COVID-19 Pandemisi’nin Etkili Olduğu Ruminatif Düşünceleri Azaltmak İçin Neler Yapılabilir?
- COVID-19 sürecinde de bireylerle yapılan bir çalışmada, bireylerin desteğe ihtiyaç duydukları, gevşeme egzersizi ve online danışmanlık almaya istekli oldukları görülmüştür. Bu nedenle ruh sağlığının korunmasında ve ruminatif düşüncelerin azaltılmasında, bireylerin yetersiz kaldıkları, baş edemedikleri noktalarda etkin ruh sağlığı desteğinin ulaşılabilir olması ruminatif düşünceleri azaltmada etkili olacaktır.
- Ruh sağlığı sorunu yaşayan bireylerde en sık görülen, ruminatif düşüncelerin tespiti ve bireye uygun terapötik müdahalenin planlanması, uygulanması gerekmektedir.
- Planlama ve uygulama; Ruhsal durum muayenesi yapabilen, empati kurabilen, etkin dinleyebilen, iletişim tekniklerini kullanabilen, çeşitli terapötik müdahaleleri etkin şekilde uygulayabilen ve en az bir terapi ekolünü benimsemiş ruh sağlığı profesyonelleri tarafından yapılmalıdır.
- Bireylerin COVID-19 ile ilgili güncel ve doğru sağlık bilgileri edinmesinin ve özel koruyucu önlemler almasının hastalığa yönelik tutumlarını iyimserleştirdiği, stres ve kaygı düzeyini düşürdüğü, ruminatif düşünceleri azalttığı gözlemlenmiştir.
- Bir sorunu sürekli olarak düşünmek yerine soruna çözüm aramak, soruna çözüm bulmak hem olumsuz durumun ortadan kalkmasını sağlayacak hem de bireyin stres ve kaygı seviyesini düşürecektir.
- Ruminatif düşüncelerin azalmasında etkili olan bir diğer faktör ise, yaşam rutinlerini mümkün olduğunca devam ettirmektir. Karantina sürecinde zorunlu olarak hareket özgürlüğünün kısıtlanması günlük yaşam rutinlerini bozulmasına, tekrarlayıcı olumsuz ruminatif düşüncelerin ise artışına yol açmıştır.
- Dolayısıyla karantina sürecinde bireylerin ruh sağlığını korumaları için fiziksel aktiviteler yapması, rutinlerini korumaya çalışması, koruyamadığı takdirde yeni rutinler oluşturması, aile ve arkadaşlarıyla online, telefon vb. kanallarla iletişim hâlinde kalmaları önerilmektedir.
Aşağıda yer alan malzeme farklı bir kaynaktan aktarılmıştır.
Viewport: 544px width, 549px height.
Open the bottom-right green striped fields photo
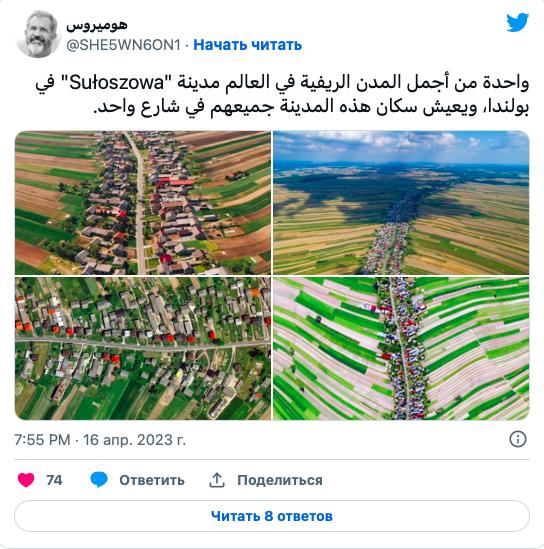click(401, 348)
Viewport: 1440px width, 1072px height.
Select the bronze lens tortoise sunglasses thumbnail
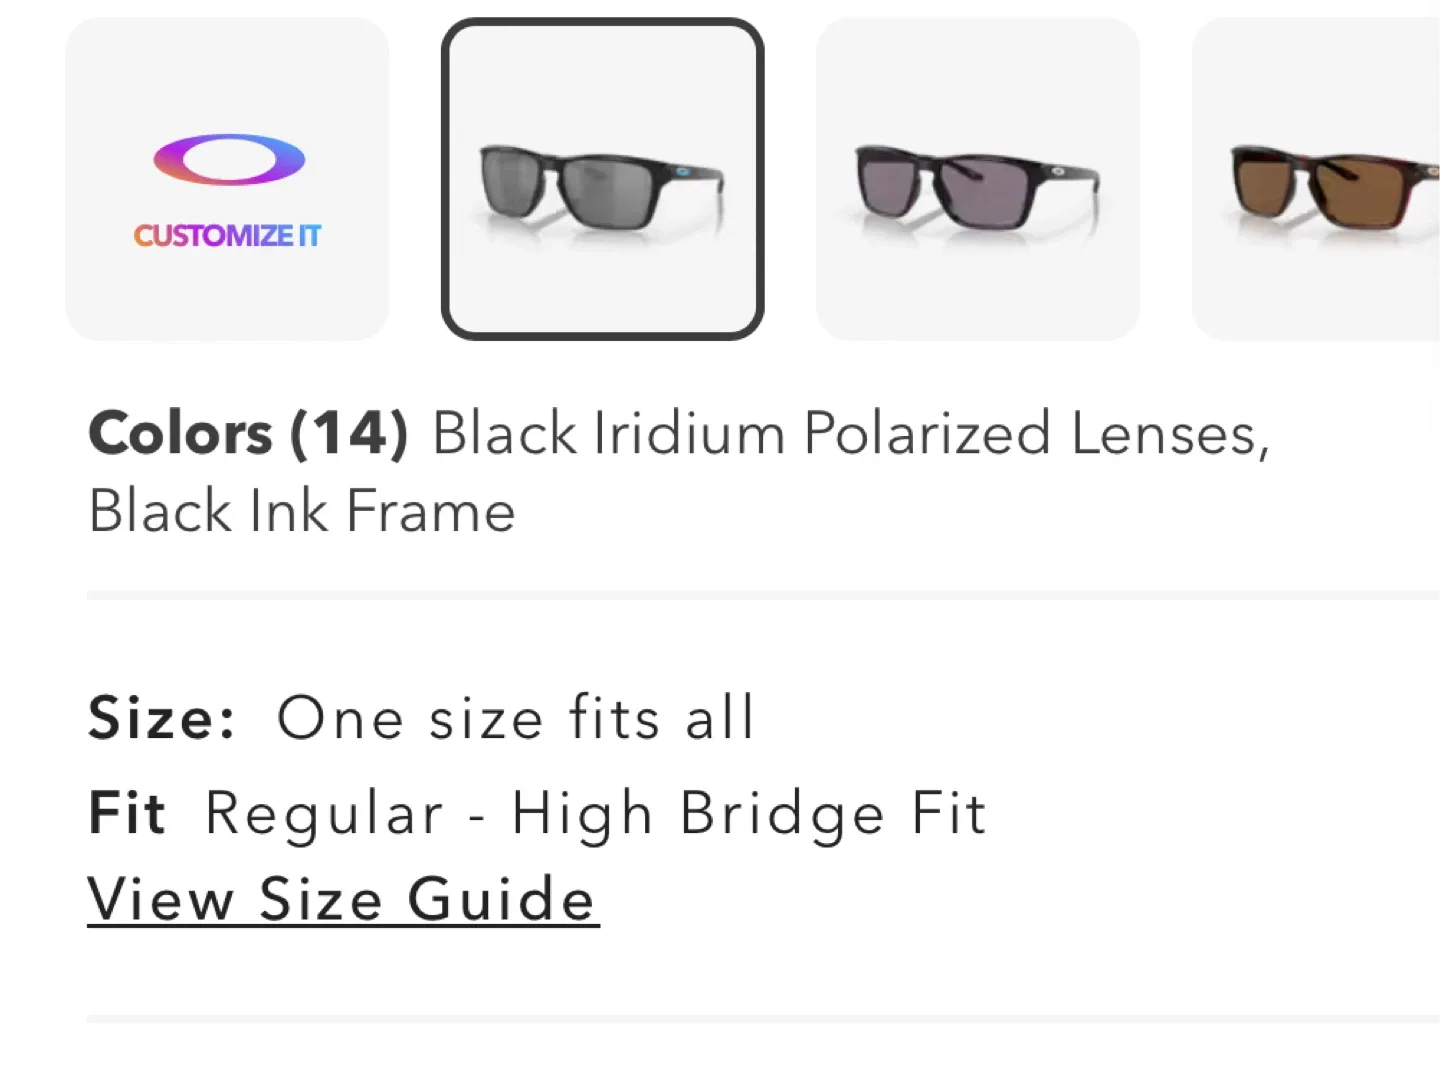tap(1330, 178)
- Bireylerin daha aktif olmasının, nasıl hissettiğine ilişkin beden taraması yapmasının, yürüyüş meditasyonu, gevşeme egzersizleri, tam bir farkındalık hâliyle nefes egzersizi yapmanın ruminatif düşünceleri azalttığı görülmüştür.
- “Neden ben?” gibi sorularla zihni meşgul etmek, hem gelecek için yapacaklarınızın önüne geçecek hem de kendinizi suçlayarak mutsuz hissetmenize ve özgüven eksikliği gibi problemler yaşamanıza neden olacaktır. Kendimizi suçlamak yerine hatalarımızdan tecrübe kazanıp yeni atılımlarımızda kazandığımız tecrübelerden yararlanmak bizi daha mutlu olacağımız bir sonuca ulaştıracaktır. Unutmayın! Hayat siz var olduğunuz sürece var.
- “Ne olurdu?” gibi sorular sormak, geçmişe takılıp kalmanıza ve anın tadını çıkaramamanıza neden olacak, gelecekle ilgili yapacaklarınızı önüne engel olabilecektir. Her insan hata yapabilir farkındalığını kazanmamız daha mutlu olmamızı sağlayabilir. Bu aşamada, hataların beraberinde tecrübeleri de getirdiğini unutmamalıyız.
- Ruminatif düşüncelerin azaltılmasında bir başka yol ise, “An” da kalabilmektir. Şimdi ve burada olabilmek, geçmişi ve geleceği sürekli düşünmenizi engelleyecek, ruminatif düşüncelerin azalmasında etkili olacaktır. Şimdi ve burada kalabilmek için dikkat egzersizleri yapılabilir. Mindfulness (Bilinçli farkındalık) çalışmaları da bulunduğunuz ana odaklanmanızda etkili bir yöntemdir.